During an inspection in response to concerns

During this inspection we checked that all appropriate pre-employment checks were carried out for staff working at The Christie NHS Foundation Trust.

We saw that a recruitment and selection policy was in place to follow when any new staff member was being recruited. A policy was also in place regarding the needs for staff to have a Disclosure and Barring Service (DBS) check.

We saw evidence that the trust carried out the required pre-employment checks for staff. They also had a system in place to ensure all relevant checks, such a DBS and the right to work in the UK, were carried out.

10 January 2013

During a routine inspection

During our inspection we visited the Young Oncology Ward (YOU), ward 4 (clinical oncology ward for patients receiving radiotherapy and chemotherapy), ward 10 (surgical oncology ward) and ward 12 (for patients receiving radiotherapy and chemotherapy). We spoke with 11 staff members, including ward managers, nurses and healthcare assistants. We also spoke with seven patients.

The patients we spoke with commented positively about all aspects of their care and treatment. Their comments included 'I ask lots of questions and they don't make you feel stupid', 'You cannot fault the nurses. They do over and above what should be done' and 'It is a specialised hospital, I am getting the best'.

We saw evidence that doctors fully discussed patients' options with them and gave them time to consider what their preferred treatment option was. In the records we looked at we saw patients had given their consent prior to any treatment or procedure commencing.

The staff we spoke with said they felt well supported at work, and they had an annual appraisal meeting with their manager. We saw that their mandatory training was usually up to date, and they had the opportunity to attend other training courses to increase their skills. Ward managers said they were able to access staff at short notice, and these would usually be from their team on the ward or trust bank staff.

5 October 2011

During a routine inspection

We reviewed information that we hold from patient surveys. The majority of information reviewed was rated as better than expected (compared to similar organisations).

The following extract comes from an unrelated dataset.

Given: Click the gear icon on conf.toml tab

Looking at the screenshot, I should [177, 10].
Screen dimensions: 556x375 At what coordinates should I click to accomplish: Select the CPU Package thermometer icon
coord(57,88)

We visited the hospital on 5th October 2011 and spoke to a number of patients.

Those whom we spoke to told us that they felt they were always treated with dignity and respect, that staff always spoke to them and explained what was happening and asked permission before carrying out any care.

Comments were made by patients that we spoke to such as:

'They always draw the curtains when staff want to speak to you or give care'

'Everything regarding care is explained and if I do not understand then it is repeated to ensure that I do. Sometimes the information is backed up with leaflets but I look for guidance from them (they are the experts) to make my decision'

' I am very satisfied with the care that my child receives and appreciate that I am kept informed and can seek further clarification'

It was noted that all the patients we spoke to said that they were not aware of their care plan. They also told us that they were never anxious about their care nor did they ever feel unsafe.